**READING TEXT**
•••

The COVID-19 crisis has thrown up an array of new habits and coping mechanisms.
But the fetishisation, and even sexualisation, of prominent health officials is one of our more unexpected pandemic pastimes.
Is this trend equality in action, or an extension of harmful objectification?
In Australia, a lot of attention has been focused on Victoria’s Chief Health Officer, Professor Brett Sutton.
You can buy a Brett Sutton bedspread, join in with the Sutton stans on Twitter, or become a “Suttonette” and like the Brett Sutton is HOT Facebook page (along with more than 8,000 other people).
To put things in a global context, Sutton’s iconic status is not particularly unusual. Examples from India, to France, to New Zealand show various medical experts and administrators have become like rock stars; worshipped, even deified.
Much of the appeal seems to lie in their competence and confidence, offering a point of public reassurance in turbulent times.
The sexualisation of Sutton offers another dimension. He’s been dubbed a “silver fox” and a photo of him as a young man has been doing the rounds on social media with much accompanying commentary on his physical appearance.
If the professor had been a woman, this kind of treatment would have been acknowledged as unacceptable and we’d likely see a huge backlash against it. So why is this different?
A different rule for men
There are several reasons why the sexualisation of men in public roles plays out quite differently to that of women.
Firstly, as a man, Sutton is not being reduced to his physical attractiveness through a prism of sexual inequality.
The concept of objectification – essentially the reduction of a girl or woman to her sexual body parts or functions – emerges from a broader context of sexual inequality between men and women. This can be anything from staring and catcalling in the street to violent sexual assault.
Any attempt by women to sexualise men doesn’t occur against a corresponding background of widespread sexual intimidation and abuse.

•••

**DATA**
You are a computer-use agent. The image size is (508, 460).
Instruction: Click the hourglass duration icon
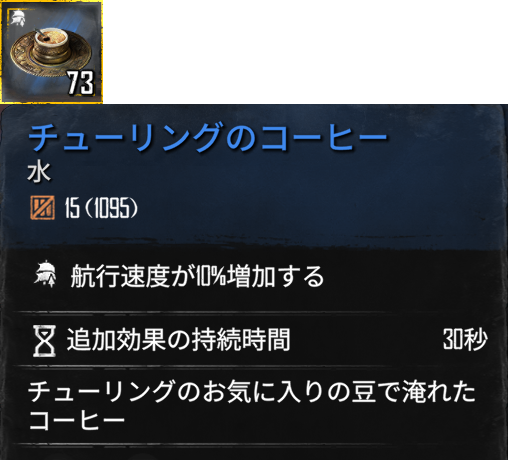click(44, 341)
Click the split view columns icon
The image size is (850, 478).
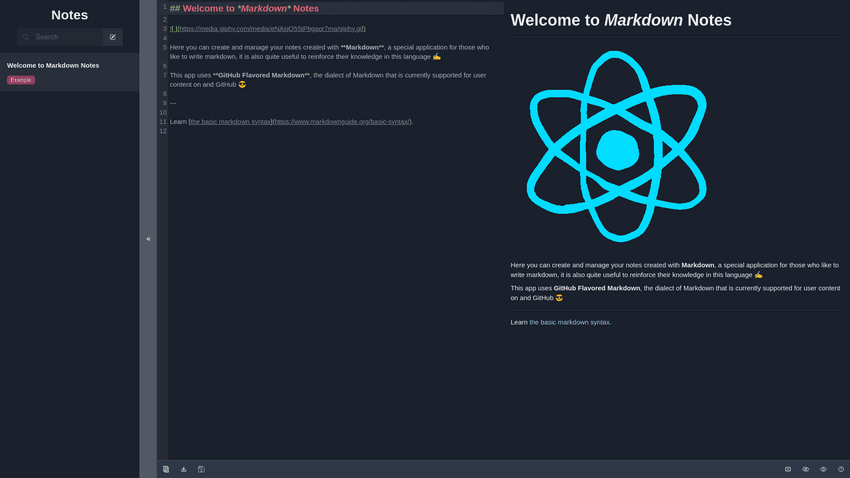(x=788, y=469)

•••

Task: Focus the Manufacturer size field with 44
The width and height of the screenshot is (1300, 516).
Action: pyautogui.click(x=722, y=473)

•••

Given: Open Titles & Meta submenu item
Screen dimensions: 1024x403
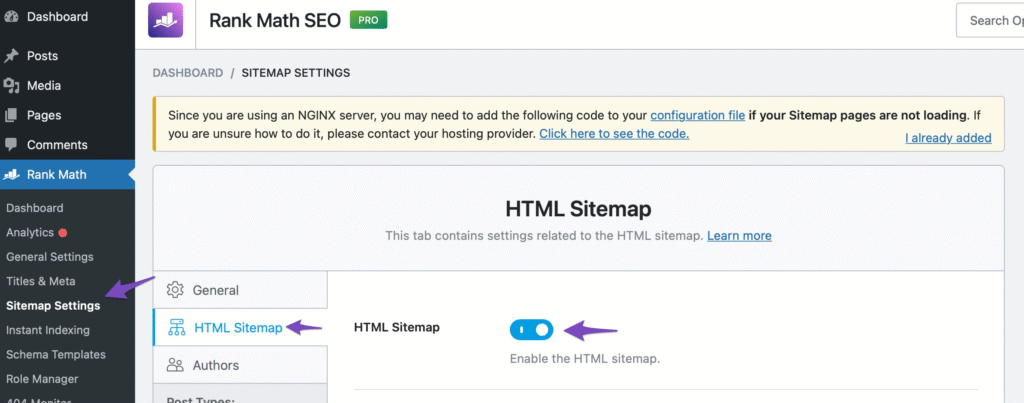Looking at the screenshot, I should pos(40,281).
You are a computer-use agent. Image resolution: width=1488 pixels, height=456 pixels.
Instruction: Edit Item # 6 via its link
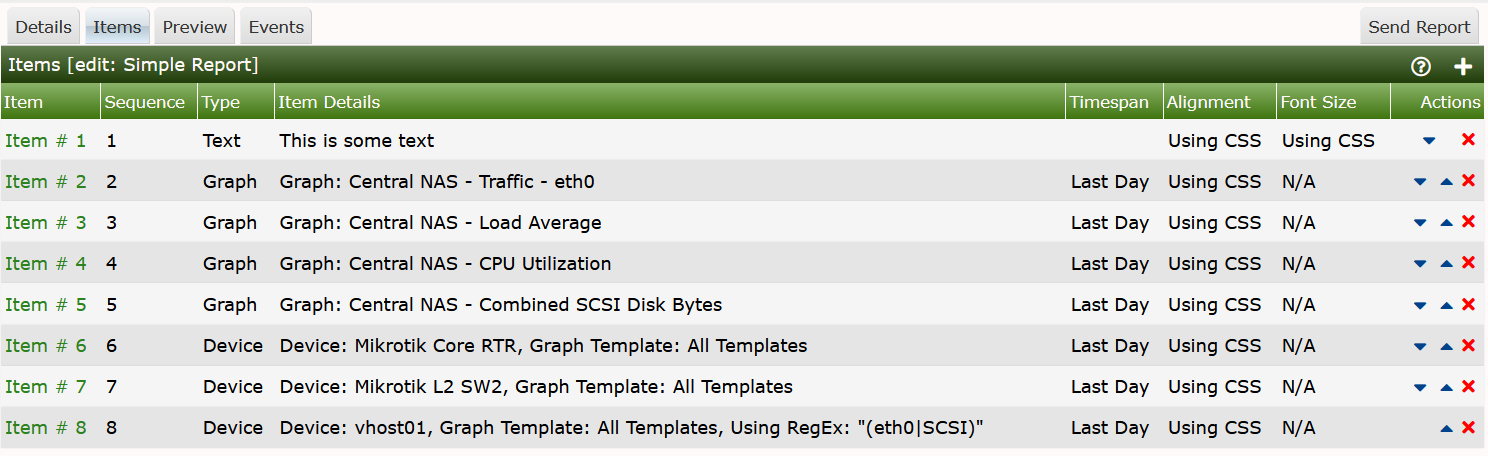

•••

**WORK ITEM A**
Answer these questions from the article about Brett Sutton:
(i) What position does Sutton hold?
(ii) What has Sutton been dubbed?
(iii) Along with how many other people can one like the Brett Sutton is HOT Facebook page?
**WORK ITEM B**
Please return the part of the article about Brett Sutton between "In Australia, a" and "his physical appearance.", inclusive.

**EXPECTED ANSWER A**
(i) Victoria's Chief Health Officer
(ii) A "silver fox"
(iii) More than 8,000

**EXPECTED ANSWER B**
In Australia, a lot of attention has been focused on Victoria’s Chief Health Officer, Professor Brett Sutton.
You can buy a Brett Sutton bedspread, join in with the Sutton stans on Twitter, or become a “Suttonette” and like the Brett Sutton is HOT Facebook page (along with more than 8,000 other people).
To put things in a global context, Sutton’s iconic status is not particularly unusual. Examples from India, to France, to New Zealand show various medical experts and administrators have become like rock stars; worshipped, even deified.
Much of the appeal seems to lie in their competence and confidence, offering a point of public reassurance in turbulent times.
The sexualisation of Sutton offers another dimension. He’s been dubbed a “silver fox” and a photo of him as a young man has been doing the rounds on social media with much accompanying commentary on his physical appearance.